Making good? Maybe not

Web02Due to combination of poor weather and even worse TV over the summer, I have sadly taken to watching YouTube videos, mostly from Eastern Europe; not the obvious ones that might come to mind though, but vehicle body/chassis repair videos. Very educational in many ways; the skill of some of the technicians in reshaping body panels is quite remarkable, with few replacement panels being required in many instances. This included, in some instances, realignment of chassis legs, called longerons in the videos. I noted that badly damaged chassis legs would in some instances be cut from the vehicles, split on the bench, straightened and then re-welded to the car, sometimes in two or three sections. Again, some of this work was remarkable and, after refinishing, I doubt that many people could tell that the vehicle had been damaged in the first place. Whilst I suspect some of the badly damaged vehicles which are being reborn, so to speak, might be deemed crusher fodder in the UK, the quality of the repairs in all of the videos I have viewed would be hard to better in any major body repair establishment. These technicians are using the best professional equipment and body jigs and appear to have the skills to totally reconstruct a full body shell if necessary. I wondered, however, if some of these such repairs could compromise the safety of a vehicle in any subsequent heavy or even light frontal impacts, and specifically, could it reduce the effectiveness of the in-built factory safety cell? I also watched a few Russian in car videos, by the way, and I have never witnessed worse driving – little wonder so many accidents occur.
Eddie M

Whilst this sort of craftsmanship is admirable in terms of appearances, when something like a car body has to be able to withstand potential collisions, I fear that the crush strength is very much reduced when a piece of structural metal has been reshaped and welded as you are describing. It’s fair enough with non-structural stuff, like body panels, but when you mention chassis legs, then we’re on very dangerous ground indeed.

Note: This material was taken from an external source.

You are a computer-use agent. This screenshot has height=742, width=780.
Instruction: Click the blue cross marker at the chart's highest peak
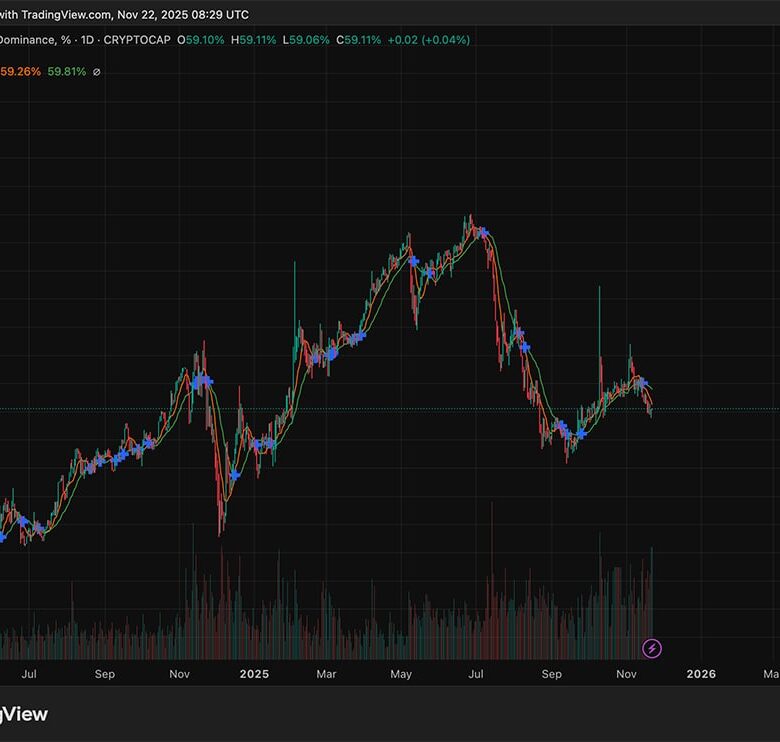coord(483,232)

These items are often made of pre-shaped high-strength steel blanks that are heat-treated for strength. Any welding and re-shaping is bound to weaken them significantly, I would feel. That’s why so many cars are scrapped as Cat D in the UK, when visually they may not look that bad. But the amount of work in replacing such things as chassis legs to the required standard of “as new” is just too much to justify. It’s only the low labour rates in Eastern Europe and elsewhere that make it worth doing these sorts of repairs – and anyway they have to re-build them like that because they can’t afford or can’t even get the proper replacement parts. I wonder how many UK cars are being sent abroad for such repairs? Added to this, I would say that re-painting is another weak area, making such repairs distinctly corrosion-prone. It’s almost impossible to repair bodywork to manufactured standards, which is the reason why most warranty claims for bodywork corrosion turns out to be repaired bodywork that hasn’t been properly done, not failure of original paintwork.